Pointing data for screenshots
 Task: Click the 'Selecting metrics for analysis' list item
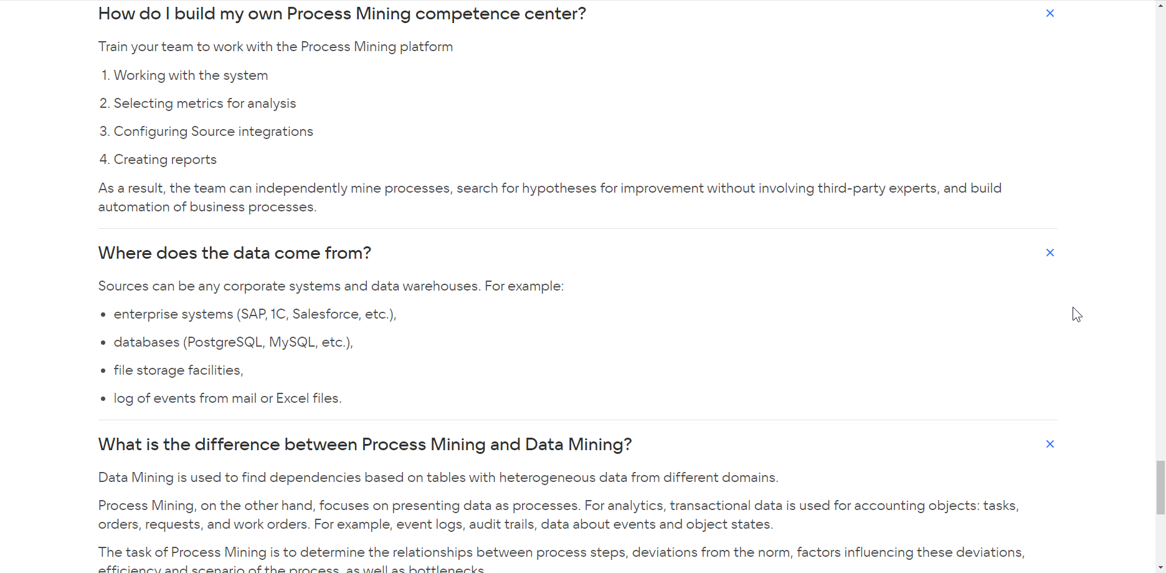(205, 104)

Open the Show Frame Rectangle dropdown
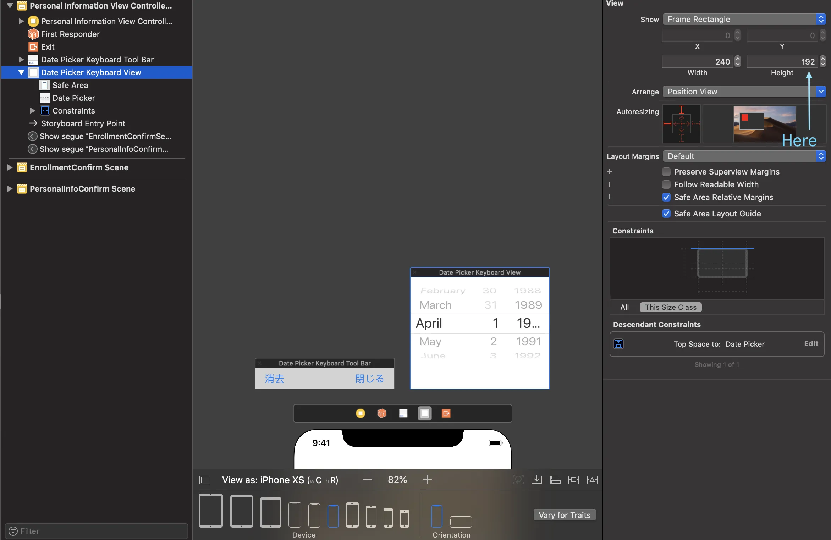click(744, 19)
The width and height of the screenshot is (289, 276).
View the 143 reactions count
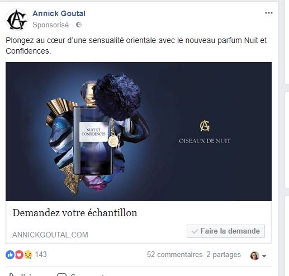pyautogui.click(x=41, y=255)
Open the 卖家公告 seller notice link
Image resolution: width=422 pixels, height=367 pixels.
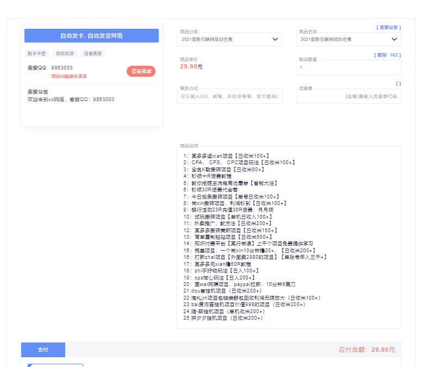click(388, 27)
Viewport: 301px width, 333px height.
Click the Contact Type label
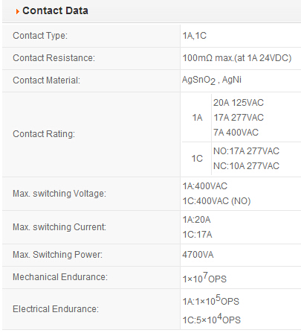point(40,36)
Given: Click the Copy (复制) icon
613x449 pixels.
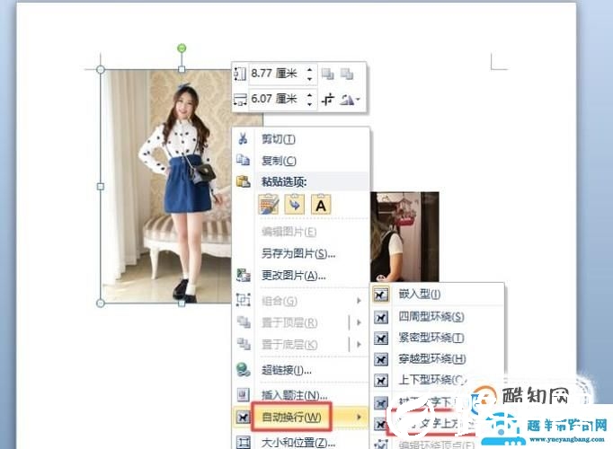Looking at the screenshot, I should 243,160.
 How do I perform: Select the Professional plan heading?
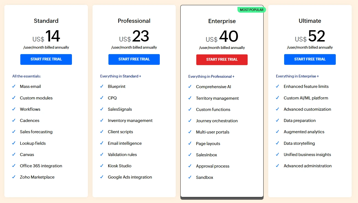(134, 21)
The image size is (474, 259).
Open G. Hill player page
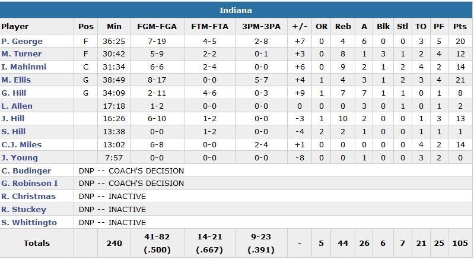14,93
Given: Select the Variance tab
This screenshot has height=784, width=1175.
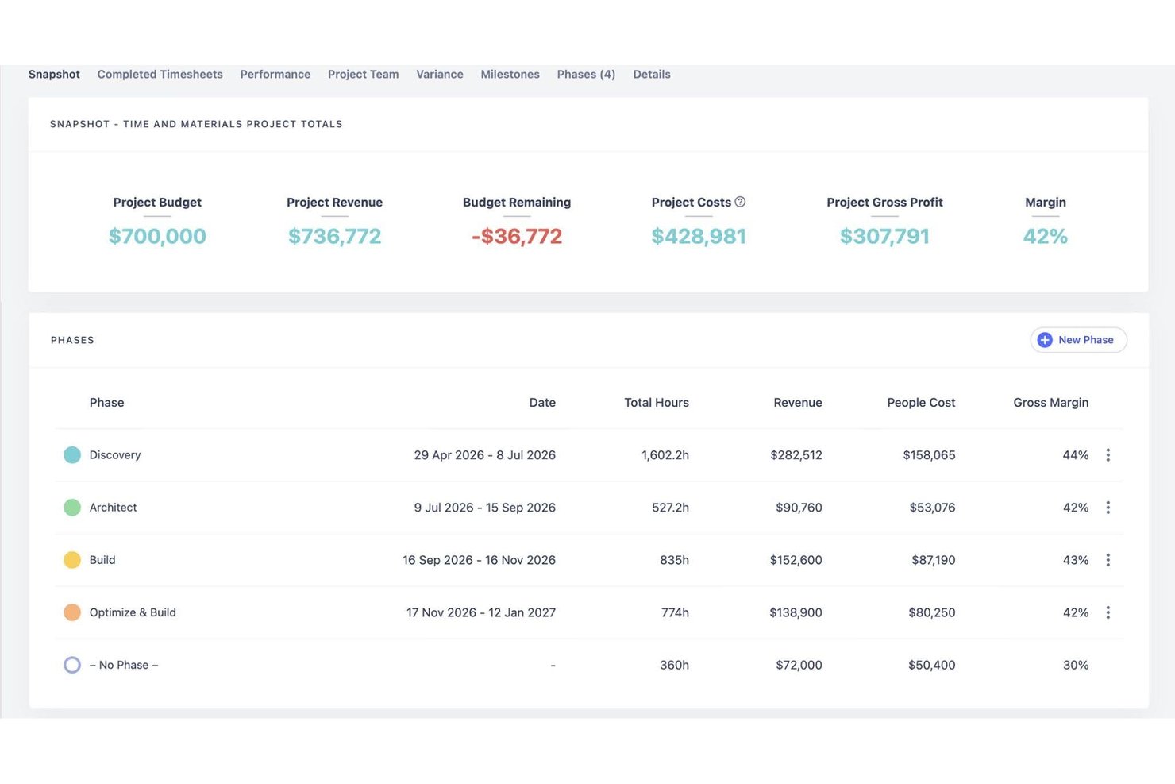Looking at the screenshot, I should [440, 75].
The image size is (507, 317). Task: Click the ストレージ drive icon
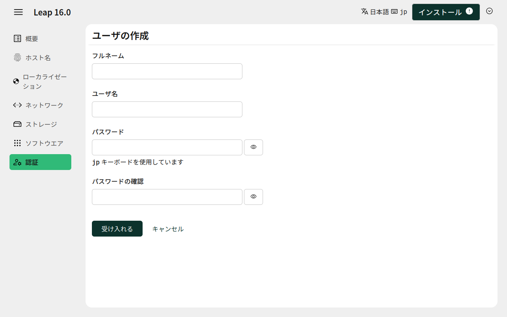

■ **WRITTEN REQUEST**
Retype the lines from the one containing "Given: Select the Variance tab" through to the end, leaving out the pictures.

■ **SOLUTION FOR THIS TASK**
Given: Select the Variance tab
This screenshot has height=784, width=1175.
Looking at the screenshot, I should [440, 75].
The image size is (507, 317). Task: Click the ストレージ drive icon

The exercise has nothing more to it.